Records for the task Start Marker

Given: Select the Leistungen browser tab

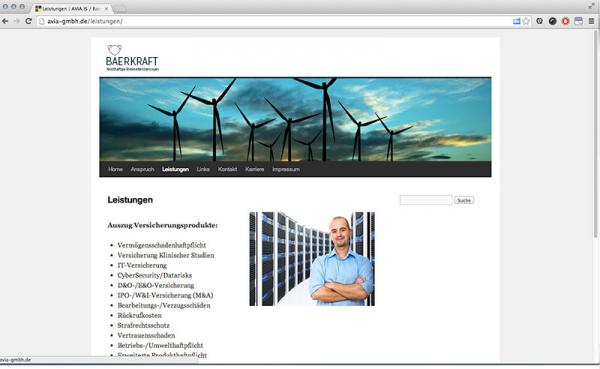Looking at the screenshot, I should pos(72,8).
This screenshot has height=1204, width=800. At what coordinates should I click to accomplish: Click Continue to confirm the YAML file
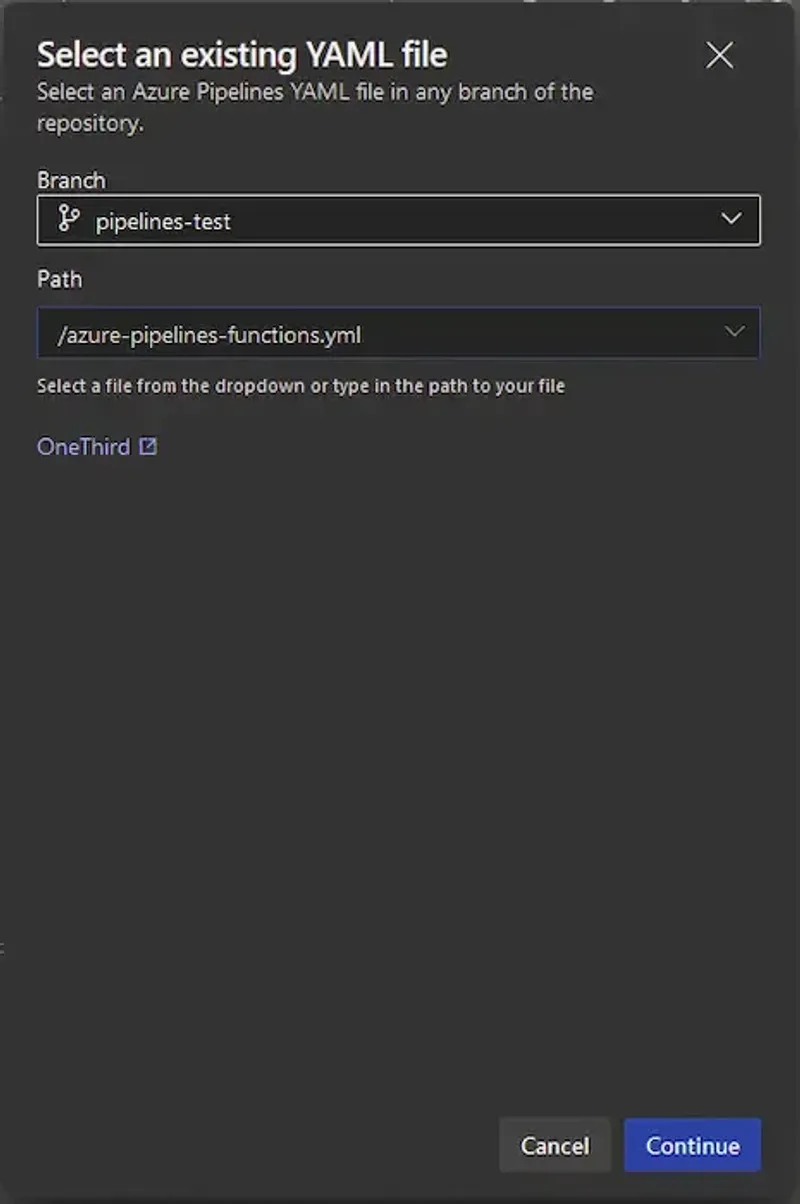[x=692, y=1145]
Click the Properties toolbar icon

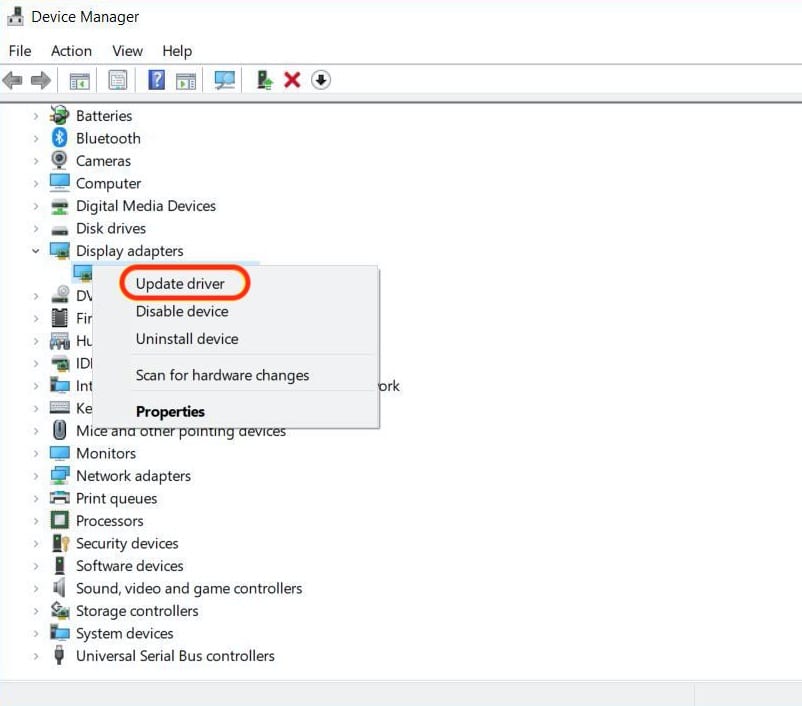pyautogui.click(x=118, y=80)
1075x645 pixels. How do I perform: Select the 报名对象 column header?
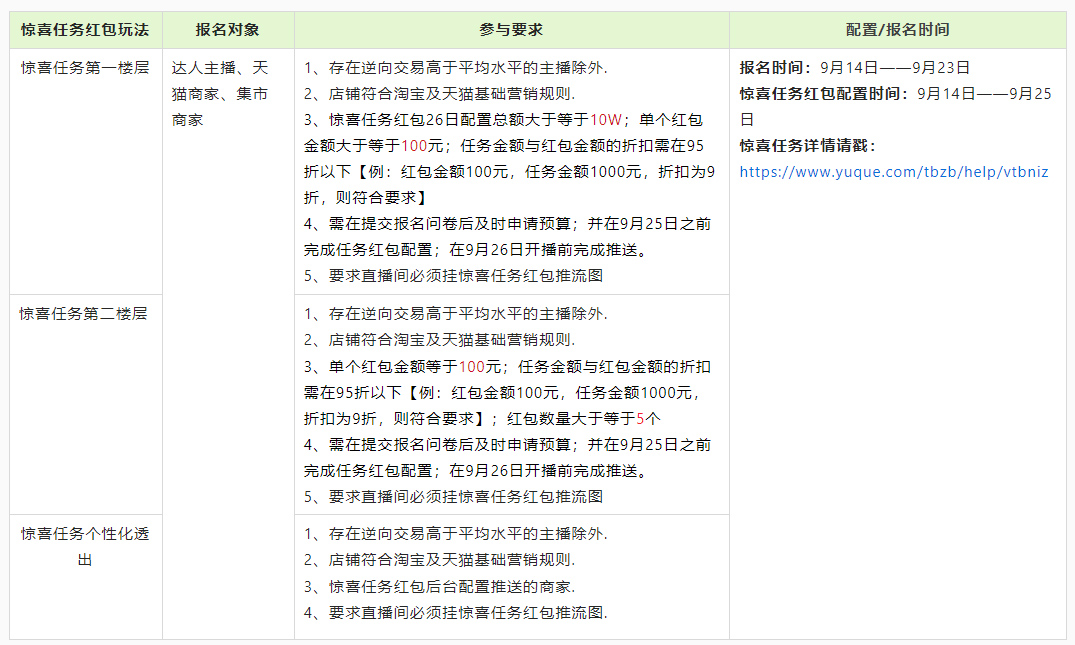click(227, 29)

Records for the task End Marker

* _What needs to be done_: Leaving out the pictures, return exactly the lines from the one that contains "This screenshot has" through the last line of the records above, inclusive.

* _Task response_:
This screenshot has height=1204, width=800. At what coordinates should I click to accomplish: Click Continue to confirm the YAML file
[x=692, y=1145]
Click the Properties toolbar icon

pyautogui.click(x=118, y=80)
1075x645 pixels. How do I perform: Select the 报名对象 column header?
click(227, 29)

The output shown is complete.